Agriculture Secretary Emmanuel F. Piñol said the government’s timetable in delivering interventions to rice farmers, using the Rice Competitiveness Enhancement Fund (RCEF), could be affected.

“I guess our timetable will be affected. We would have wanted to deliver the interventions next harvest season,” Piñol told the BusinessMirror when asked how would the RCEF be affected by the foreseen standoff in the passage of the national budget.

Earlier, Sen.

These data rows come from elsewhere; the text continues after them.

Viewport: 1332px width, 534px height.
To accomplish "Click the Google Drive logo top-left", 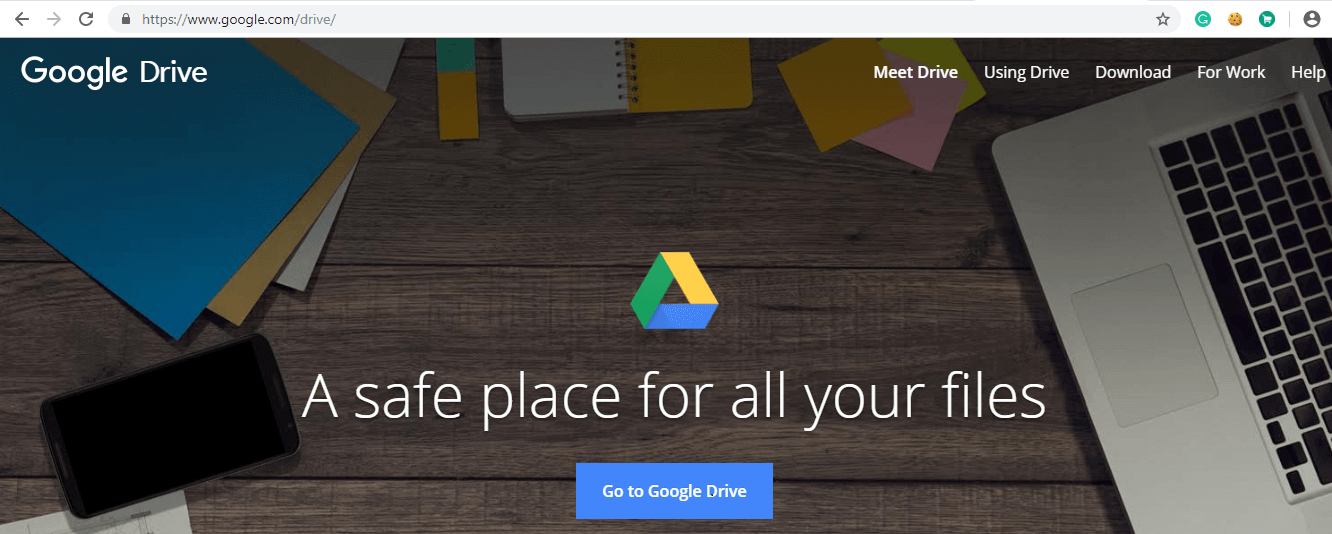I will pos(114,72).
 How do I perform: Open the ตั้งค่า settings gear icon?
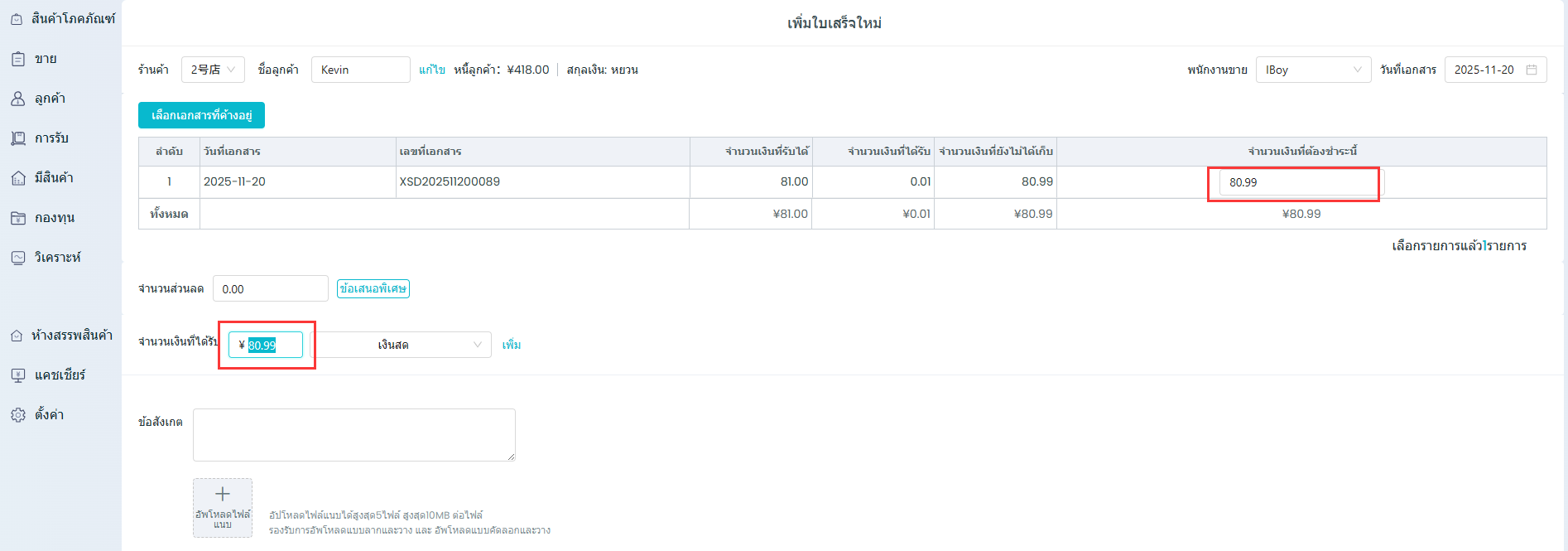18,415
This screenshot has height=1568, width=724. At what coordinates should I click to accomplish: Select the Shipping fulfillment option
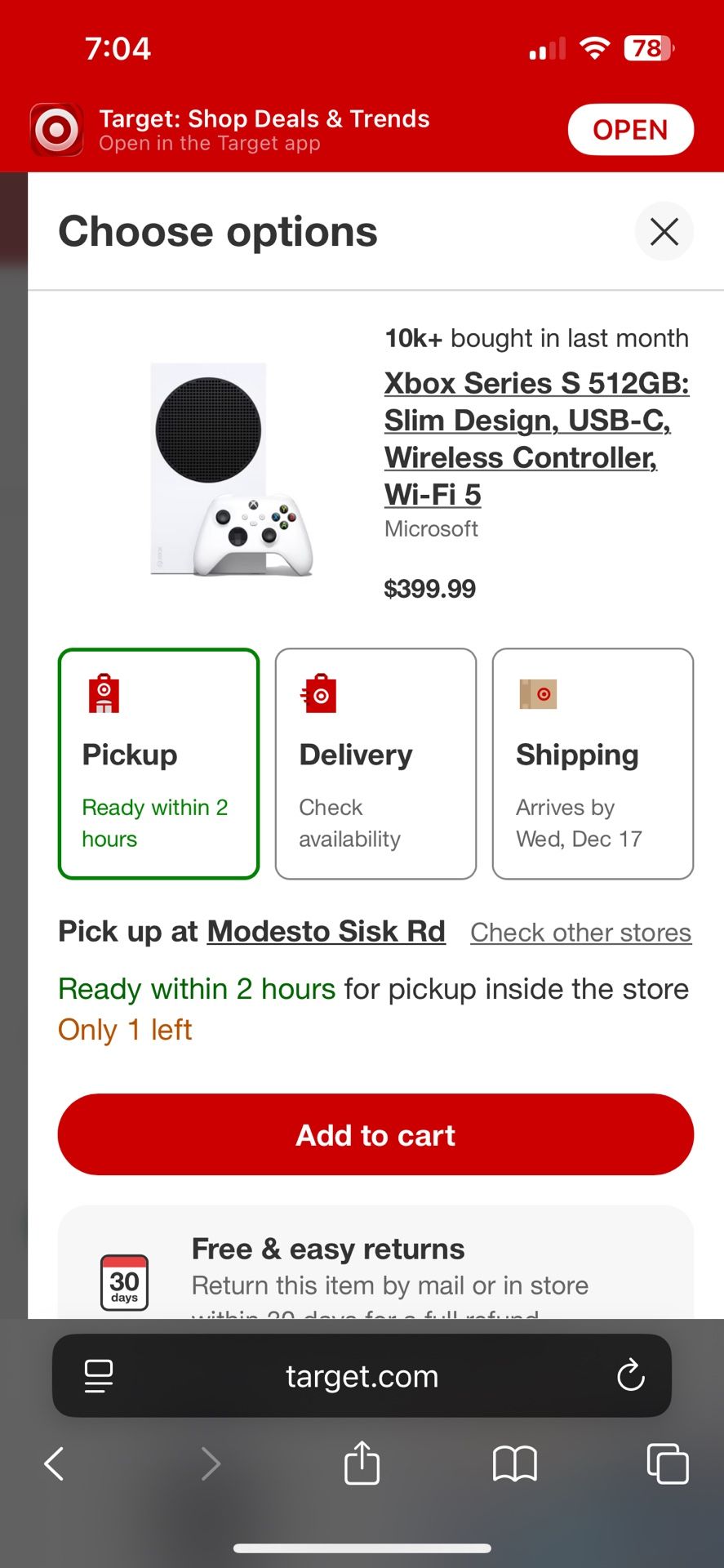(x=593, y=764)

Panfilo Lacson disclosed that the government could work under a reenacted budget until August as he sees another standoff between the Senate and the House of Representatives over the reported last-minute changes in the P3.7-trillion national budget for 2019.

Initial numbers conveyed to senators by the Department of Finance, according to Lacson, showed such pushback of the budget approval until August could mean losses of P500 million daily to the economy, which, in turn, will shave off at least 1.5 percent from the gross domestic product growth targets.

The P10-billion initial RCEF budget, which the government will frontload this year, was incorporated in the 2019 national budget.

Federation of Free Farmers Inc. (FFF) National Manager Raul Q. Montemayor urged the government to find a way to ensure that the RCEF would be rolled out once the rice trade liberalization (RTL) law is implemented.

The RCEF was an earmarked fund created under the RTL law to aid farmers to become competitive amid expected influx of cheaper rice imports in view of the  liberalization of the industry.

“The government should find a way to live up to its promises to provide the RCEF immediately, specially since they are in a rush to allow the cheaper imported rice to come in immediately,” Montemayor told the BusinessMirror.

“What will be delayed will be the delivery of the promised support to farmers, and the positive impact this could have on output and costs of production,” Montemayor added.

Montemayor, who is also chairman of the Committee on Staples at the Philippine Council for Agriculture and Fisheries, said they are looking at the second semester production cycle as the earliest timetable for the actual fund to be released to farmer-beneficiaries.

Earlier, the Philippine Center for Postharvest Development and Mechanization (PhilMech), which will receive P5 billion annually from RCEF, said they would start distributing equipment to farmers by the fourth quarter of the year.

PhilMech Applied Communication Division Chief Rodolfo P. Estigoy said it would take time for the agency to procure the equipment given the procurement rules that it must observe. Estigoy added that they are looking to conduct the procurement process from the second quarter to the third quarter of the year.